SOURCE

A string of industrial land deals in the past six months has shown that blocks in the Logis Estate are worth 30 per cent more than the rest of Dandenong South.
CBRE said a “two-tier” market has emerged, with Logis Estate outpacing the local area.
“CBRE has managed the sale of five Logis Estate properties ranging in size from 1361 square metres to 3252 sqm over the past six months at an average price of $1841 psm, reflecting yields of sub 5.5 per cent,” the agency’s head of Victorian Industrial, James Jorgensen, said this week.
The average price of industrial land in the wider Dandenong South area is $1417 per sqm, he added, based on four sales the agency conducted over the same time.
Outside of Melbourne’s inner city, Dandenong and Dandenong South are considered Melbourne’s most expensive industrial precincts in which to buy or rent.
Mr Jorgensen said the main driver of capital growth in Dandenong South is the increase in underlying land values, driven by the lack of supply.
“In 2015, land values were at $300 per sqm and in 2018, we saw the same size blocks sell for $600 per sqm,” the broker said. “Other forces that are driving capital values in this market are low interest rates and the fact that the industrial and logistics sector is considered a market darling amongst a range of investors – domestic, offshore, institutional and private”.

MATERIAL SUPPLIED
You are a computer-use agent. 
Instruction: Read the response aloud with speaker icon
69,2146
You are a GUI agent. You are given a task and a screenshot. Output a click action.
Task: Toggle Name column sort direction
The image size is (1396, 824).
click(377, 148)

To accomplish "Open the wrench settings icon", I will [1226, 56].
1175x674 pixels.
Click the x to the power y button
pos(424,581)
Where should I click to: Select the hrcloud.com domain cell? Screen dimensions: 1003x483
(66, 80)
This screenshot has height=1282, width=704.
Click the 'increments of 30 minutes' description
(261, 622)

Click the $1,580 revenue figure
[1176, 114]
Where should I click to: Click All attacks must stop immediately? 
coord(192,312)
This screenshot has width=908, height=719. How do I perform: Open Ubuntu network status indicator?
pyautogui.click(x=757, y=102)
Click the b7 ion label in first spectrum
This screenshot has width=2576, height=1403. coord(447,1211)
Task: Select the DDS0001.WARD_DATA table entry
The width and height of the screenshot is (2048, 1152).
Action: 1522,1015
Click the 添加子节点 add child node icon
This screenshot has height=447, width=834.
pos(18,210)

GIVEN EXERCISE 1
Update the stretch of the Logis Estate article from "A string of" through "of Dandenong South.", replacing "string" with "series".
GIVEN EXERCISE 2
Using the Logis Estate article, tell whether each statement is true. Answer yes or no, and quote the words that decide it. (a) Blocks in the Logis Estate are worth 30 per cent more than the rest of Dandenong South. (b) The average price for the wider Dandenong South area was based on five sales. (c) In 2015, land values were at $600 per sqm.
GIVEN EXERCISE 3
Continue the Logis Estate article from the point where it stops.
The rows come from a separate source, not from the Logis Estate article.

TASK OUTPUT 1
A series of industrial land deals in the past six months has shown that blocks in the Logis Estate are worth 30 per cent more than the rest of Dandenong South.

TASK OUTPUT 2
(a) Yes: "blocks in the Logis Estate are worth 30 per cent more than the rest of Dandenong South"
(b) No: "based on four sales the agency conducted over the same time"
(c) No: "In 2015, land values were at $300 per sqm"

TASK OUTPUT 3
“Industrial land in Dandenong has now reached the point where it is only affordable for owner-occupiers and developers with low development margin expectations,” Mr Jorgensen said.
“Traditional developers are deterred by the lack of returns and are being forced to look for alternative sites, leading to the demand for brown field sites with large land components”.
Logis Estate was conceived in 2012 by the land owner, Melbourne Water, in conjunction with the state government’s Development Victoria – when it was branded Places Victoria.
Built in seven stages on 154 hectares of re-mediated land at the south-east corner of Eastlink and the Dandenong Bypass, and also with frontage to Greens Road, the master-planned business park includes high quality and environmentally friendly low-rise commercial offices.
A soccer pitch, walking track, lake and retail precinct with cafes, also forms part of design.
The development required earthworks in-fill, stormwater outfall drainage and 25,000 sqm of infrastructure,
In 2013, the estate received a Premiers Design Award for “setting anew benchmark for high quality architecture, superior urban design, outstanding amenity and sustainability”.
“The developers forfeited profit by making sacrifices to the volume of land produced for sale in favour of incorporating park land and public open space beyond what was required, an element which now proves extremely popular with tenants,” Mr Jorgensen said.
“Seven years on, the original vision has been delivered and it is for these reasons that developers, investors, owner-occupiers and tenants choose this location above any others in the South East market”.
Three of the Logis Estate assets which sold in the last six months were offloaded by a single developer: Poplar Constructions Pty Ltd, which is seeking to recycle funds for its development pipeline.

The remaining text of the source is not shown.